= Data lines =

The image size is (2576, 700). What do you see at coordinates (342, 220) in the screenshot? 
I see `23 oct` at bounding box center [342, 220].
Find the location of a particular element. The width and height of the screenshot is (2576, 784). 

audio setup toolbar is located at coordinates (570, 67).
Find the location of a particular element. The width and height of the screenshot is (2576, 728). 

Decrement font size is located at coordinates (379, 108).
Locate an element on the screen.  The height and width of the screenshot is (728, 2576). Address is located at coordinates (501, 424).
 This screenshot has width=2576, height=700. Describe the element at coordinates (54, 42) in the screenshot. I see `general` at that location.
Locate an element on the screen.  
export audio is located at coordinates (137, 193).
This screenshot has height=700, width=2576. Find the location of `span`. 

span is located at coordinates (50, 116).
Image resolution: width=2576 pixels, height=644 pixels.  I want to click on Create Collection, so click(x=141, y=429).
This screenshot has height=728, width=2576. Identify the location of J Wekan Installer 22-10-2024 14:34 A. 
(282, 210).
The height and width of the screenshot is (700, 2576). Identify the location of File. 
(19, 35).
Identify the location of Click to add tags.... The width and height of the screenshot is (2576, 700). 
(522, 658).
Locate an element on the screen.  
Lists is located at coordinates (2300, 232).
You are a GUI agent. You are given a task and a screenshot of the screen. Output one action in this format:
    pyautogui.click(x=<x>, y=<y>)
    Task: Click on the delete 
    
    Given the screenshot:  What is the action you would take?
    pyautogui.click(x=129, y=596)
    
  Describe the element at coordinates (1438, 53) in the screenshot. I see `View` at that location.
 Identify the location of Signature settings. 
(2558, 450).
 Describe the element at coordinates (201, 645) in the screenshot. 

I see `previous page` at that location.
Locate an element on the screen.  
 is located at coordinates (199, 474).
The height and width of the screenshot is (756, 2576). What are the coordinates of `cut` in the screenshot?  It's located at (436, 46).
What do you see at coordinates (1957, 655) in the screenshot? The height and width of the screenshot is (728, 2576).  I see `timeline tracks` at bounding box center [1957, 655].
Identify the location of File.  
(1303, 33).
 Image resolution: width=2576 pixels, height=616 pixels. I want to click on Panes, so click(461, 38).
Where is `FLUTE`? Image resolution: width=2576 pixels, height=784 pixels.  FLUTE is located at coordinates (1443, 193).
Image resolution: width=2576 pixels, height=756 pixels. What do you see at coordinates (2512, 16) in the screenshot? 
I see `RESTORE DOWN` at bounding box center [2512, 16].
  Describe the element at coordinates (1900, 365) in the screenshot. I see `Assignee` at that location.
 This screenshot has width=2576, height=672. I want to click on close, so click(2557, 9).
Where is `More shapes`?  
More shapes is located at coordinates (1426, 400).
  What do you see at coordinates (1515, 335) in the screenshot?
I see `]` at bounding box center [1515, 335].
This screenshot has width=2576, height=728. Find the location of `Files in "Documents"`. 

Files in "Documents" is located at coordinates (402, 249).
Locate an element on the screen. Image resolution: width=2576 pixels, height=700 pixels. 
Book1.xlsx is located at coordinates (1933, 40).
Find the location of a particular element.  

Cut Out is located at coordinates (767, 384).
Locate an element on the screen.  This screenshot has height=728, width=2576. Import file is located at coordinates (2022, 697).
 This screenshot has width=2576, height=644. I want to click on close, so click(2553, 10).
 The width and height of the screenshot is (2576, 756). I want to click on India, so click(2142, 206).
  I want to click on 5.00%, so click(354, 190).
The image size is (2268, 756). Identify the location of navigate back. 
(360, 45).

= What to do =
Set out every line of the records above as a numbered list, leaving out the blank lines.

= Correct answer =
1. The image size is (2576, 700). What do you see at coordinates (342, 220) in the screenshot? 
2. I see `23 oct` at bounding box center [342, 220].
3. Find the location of a particular element. The width and height of the screenshot is (2576, 784). 
4. audio setup toolbar is located at coordinates (570, 67).
5. Find the location of a particular element. The width and height of the screenshot is (2576, 728). 
6. Decrement font size is located at coordinates (379, 108).
7. Locate an element on the screen.  The height and width of the screenshot is (728, 2576). Address is located at coordinates (501, 424).
8.  This screenshot has width=2576, height=700. Describe the element at coordinates (54, 42) in the screenshot. I see `general` at that location.
9. Locate an element on the screen.  
10. export audio is located at coordinates (137, 193).
11. This screenshot has height=700, width=2576. Find the location of `span`. 
12. span is located at coordinates (50, 116).
13. Image resolution: width=2576 pixels, height=644 pixels.  I want to click on Create Collection, so click(x=141, y=429).
14. This screenshot has height=728, width=2576. Identify the location of J Wekan Installer 22-10-2024 14:34 A. 
15. (282, 210).
16. The height and width of the screenshot is (700, 2576). Identify the location of File. 
17. (19, 35).
18. Identify the location of Click to add tags.... The width and height of the screenshot is (2576, 700). 
19. (522, 658).
20. Locate an element on the screen.  
21. Lists is located at coordinates (2300, 232).
22. You are a GUI agent. You are given a task and a screenshot of the screen. Output one action in this format:
23.     pyautogui.click(x=<x>, y=<y>)
24.     Task: Click on the delete 
25.     Given the screenshot:  What is the action you would take?
26.     pyautogui.click(x=129, y=596)
27.   Describe the element at coordinates (1438, 53) in the screenshot. I see `View` at that location.
28.  Identify the location of Signature settings. 
29. (2558, 450).
30.  Describe the element at coordinates (201, 645) in the screenshot. 
31. I see `previous page` at that location.
32. Locate an element on the screen.  
33.  is located at coordinates (199, 474).
34. The height and width of the screenshot is (756, 2576). What are the coordinates of `cut` in the screenshot?  It's located at (436, 46).
35. What do you see at coordinates (1957, 655) in the screenshot? The height and width of the screenshot is (728, 2576).  I see `timeline tracks` at bounding box center [1957, 655].
36. Identify the location of File.  
37. (1303, 33).
38.  Image resolution: width=2576 pixels, height=616 pixels. I want to click on Panes, so click(461, 38).
39. Where is `FLUTE`? Image resolution: width=2576 pixels, height=784 pixels.  FLUTE is located at coordinates (1443, 193).
40. Image resolution: width=2576 pixels, height=756 pixels. What do you see at coordinates (2512, 16) in the screenshot? 
41. I see `RESTORE DOWN` at bounding box center [2512, 16].
42.   Describe the element at coordinates (1900, 365) in the screenshot. I see `Assignee` at that location.
43.  This screenshot has width=2576, height=672. I want to click on close, so click(2557, 9).
44. Where is `More shapes`?  
45. More shapes is located at coordinates (1426, 400).
46.   What do you see at coordinates (1515, 335) in the screenshot?
47. I see `]` at bounding box center [1515, 335].
48. This screenshot has width=2576, height=728. Find the location of `Files in "Documents"`. 
49. Files in "Documents" is located at coordinates (402, 249).
50. Locate an element on the screen. Image resolution: width=2576 pixels, height=700 pixels. 
51. Book1.xlsx is located at coordinates (1933, 40).
52. Find the location of a particular element.  
53. Cut Out is located at coordinates (767, 384).
54. Locate an element on the screen.  This screenshot has height=728, width=2576. Import file is located at coordinates (2022, 697).
55.  This screenshot has width=2576, height=644. I want to click on close, so click(2553, 10).
56.  The width and height of the screenshot is (2576, 756). I want to click on India, so click(2142, 206).
57.   I want to click on 5.00%, so click(354, 190).
58. The image size is (2268, 756). Identify the location of navigate back. 
59. (360, 45).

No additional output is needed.